Michelin Partners with Governors Highway Safety Association to Provide Resources to Parents During National Teen Driver Safety Week
62% say their child has experienced a COVID-19 related disruption in driver education/licensing
9 in 10 parents are concerned about their teen engaging in unsafe driving behaviors
35% say they do not have a backup plan to replace lost learning
GREENVILLE, S.C., Oct. 19, 2020 — A newly released survey1 of parents of U.S. teens conducted by Michelin North America, Inc. and the Governors Highway Safety Association (GHSA) reveals that 62% say their child has experienced a COVID-19 related disruption in driver education/licensing, but 35% don’t have a backup plan for replacing lost learning.
“Michelin is committed to helping parents and teens prepare for the road in the safest way possible,” said Joanie Martin, chief administrative officer for Michelin North America, Inc. “Teaching a teen to drive is a key experience for almost every parent, so when we learned parents were facing added pressure due to the pandemic, we took action to help them fill the gap.”
Motor vehicle crashes remain the No. 1 killer of teens in America2, and according to analysis by the National Highway Traffic Safety Administration nearly 300,000 crashes involving young, inexperienced drivers are related to tire issues like worn treads and over- or under-inflation3.
The survey polled parents of 15- to 17-year-old drivers who have a driver’s license, learner’s permit and/or were learning how to drive. Additional data underscores the need to equip parents with the tools to help their teens during a time that formal driving programs may not be widely available due to the pandemic.
More than half of parents (61%) have become more concerned about their teen’s safe driving skills during the pandemic, and about 9 in 10 (88%) worry their teen may be engaging in unsafe driving behaviors.
Parents in urban areas are particularly anxious: 82% of urban parents say they’ve become more concerned about their teen’s safe driving skills since the pandemic began compared to 50% of suburban and rural parents.
Further, 65% of parents in urban areas say their teens have faced pandemic-related delays in driver education/licensing versus 54% of suburban parents and 42% of rural parents.
“Parents are their teens’ No. 1 driving teacher and coach, but they often don’t recognize this or seek additional support,” said Pam Shadel Fischer, teen driving safety expert with GHSA. “As a parent, it’s important to ensure your teen is driving a safe vehicle, that you are knowledgeable about your state’s teen licensing requirements and the rules of the road, and that you seek out resources to help you help your teen driver build skills. This is critical as technology, licensing and driving laws and best practices continue to evolve.”
Before beginning behind-the-wheel training, teens need to understand the basics of routine vehicle maintenance.

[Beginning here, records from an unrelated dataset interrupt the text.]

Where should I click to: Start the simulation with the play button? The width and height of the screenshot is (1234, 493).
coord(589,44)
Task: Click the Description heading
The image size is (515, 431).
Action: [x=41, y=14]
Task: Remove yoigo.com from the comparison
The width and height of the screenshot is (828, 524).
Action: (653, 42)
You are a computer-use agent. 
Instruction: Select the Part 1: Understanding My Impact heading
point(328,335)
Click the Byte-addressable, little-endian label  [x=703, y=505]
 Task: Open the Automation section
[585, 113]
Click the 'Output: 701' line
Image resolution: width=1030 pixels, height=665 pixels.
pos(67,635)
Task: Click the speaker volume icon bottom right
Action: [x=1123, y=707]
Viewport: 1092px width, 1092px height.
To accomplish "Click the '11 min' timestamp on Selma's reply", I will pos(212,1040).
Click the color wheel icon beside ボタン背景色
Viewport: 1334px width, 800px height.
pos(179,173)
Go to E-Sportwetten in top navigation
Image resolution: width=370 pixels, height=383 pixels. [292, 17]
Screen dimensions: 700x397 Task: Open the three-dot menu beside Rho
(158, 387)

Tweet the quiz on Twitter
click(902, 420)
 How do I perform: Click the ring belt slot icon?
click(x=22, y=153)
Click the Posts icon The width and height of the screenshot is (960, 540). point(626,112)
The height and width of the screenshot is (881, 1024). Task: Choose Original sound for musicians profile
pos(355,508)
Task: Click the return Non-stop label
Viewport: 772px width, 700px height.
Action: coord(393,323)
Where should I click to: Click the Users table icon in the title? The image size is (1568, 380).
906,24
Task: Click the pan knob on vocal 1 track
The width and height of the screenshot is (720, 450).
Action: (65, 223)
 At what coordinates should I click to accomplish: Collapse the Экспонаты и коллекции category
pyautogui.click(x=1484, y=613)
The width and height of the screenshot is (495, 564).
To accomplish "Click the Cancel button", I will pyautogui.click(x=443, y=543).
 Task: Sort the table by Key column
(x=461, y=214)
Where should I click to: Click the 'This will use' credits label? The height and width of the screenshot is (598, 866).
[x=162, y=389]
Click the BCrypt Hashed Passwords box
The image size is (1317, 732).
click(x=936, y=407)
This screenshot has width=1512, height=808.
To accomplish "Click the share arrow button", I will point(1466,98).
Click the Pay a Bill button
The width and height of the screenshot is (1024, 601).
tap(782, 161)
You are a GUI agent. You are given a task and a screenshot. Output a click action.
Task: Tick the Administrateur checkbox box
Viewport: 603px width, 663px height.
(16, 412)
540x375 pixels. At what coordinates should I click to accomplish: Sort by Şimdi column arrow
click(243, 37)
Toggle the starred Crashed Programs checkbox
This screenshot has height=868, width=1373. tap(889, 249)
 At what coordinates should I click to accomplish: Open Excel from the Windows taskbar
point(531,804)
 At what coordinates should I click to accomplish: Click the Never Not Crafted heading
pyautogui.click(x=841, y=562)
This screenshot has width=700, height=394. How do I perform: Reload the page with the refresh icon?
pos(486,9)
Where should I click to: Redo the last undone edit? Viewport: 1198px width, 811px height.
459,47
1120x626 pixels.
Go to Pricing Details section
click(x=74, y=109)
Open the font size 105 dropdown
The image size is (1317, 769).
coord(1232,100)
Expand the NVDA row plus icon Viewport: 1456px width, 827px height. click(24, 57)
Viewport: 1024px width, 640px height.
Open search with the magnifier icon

With extra time at home the past several months, 63% of parents are taking advantage of this opportunity to teach their teens about car maintenance. However, they are missing one of the most crucial safety components of their vehicles—tires. More than half (52%) of parents have not taught their teen how to check tire tread depth, while 35% have not taught their teen how to check air pressure.
“Parents are inundated with new and changing responsibilities as a result of the pandemic. While many things are out of their control, these simple steps performed monthly can help keep their teens safe and that’s checking their tires’ air pressure and tread depth,” Martin said.
To help fill the gap in formal training created by the pandemic, Michelin and GHSA are providing a fresh look at the basics:
Hand placement guidance of 10 and 2 has been replaced with 9 and 3 (due to the airbag in the steering wheel). Some also subscribe to 8 and 4, as it’s a more comfortable position to maintain for a period of time. Consult your owner’s manual for the recommendation specific to your vehicle.
GDL is an acronym parent and teens should know. It stands for Graduated Driver Licensing. Teen licensing requirements have changed from permit to full licensure, after completing a minimum holding period and passing a behind-the-wheel test, to a multi-step process or GDL that includes fulfilling numerous requirements. Many parents likely completed the former and may not know about their state’s GDL requirements. Learn more on your state DMV website.
Many cars today have newer safety features. Airbags, height-adjustable seat belts, anti-lock brakes, electronic traction control, lane-keeping assist, automatic braking systems, backup cameras and more have made vehicles safer, but parents need to understand how these safety features work and ensure their teens do, too.
Distraction isn’t a new safety problem; it’s been around since the advent of automobiles. However, popular apps are enabling real-time sharing all day, requiring parents and teens to be extra diligent to remain focused on the road, and not screens.
This survey and resource guide are a part of Michelin’s larger safety initiative, Beyond the Driving Test, which was first introduced in 2014 in partnership with Federation Internationale de l’Automobile (FIA). Through its corporate social responsibility program, Michelin offers life-saving tips to parents and teens and ensures each state provides consistent information about tire safety in new-driver training materials.
To learn about critical tire safety checks, visit www.BeyondtheDrivingTest.com.
1: Research conducted by KRC Research from August 25-31, 2020 via an online survey of n=1,002 parents of teens (ages 15-17) who have a driver’s license, learner’s permit, and/or are learning how to drive; living in the United States.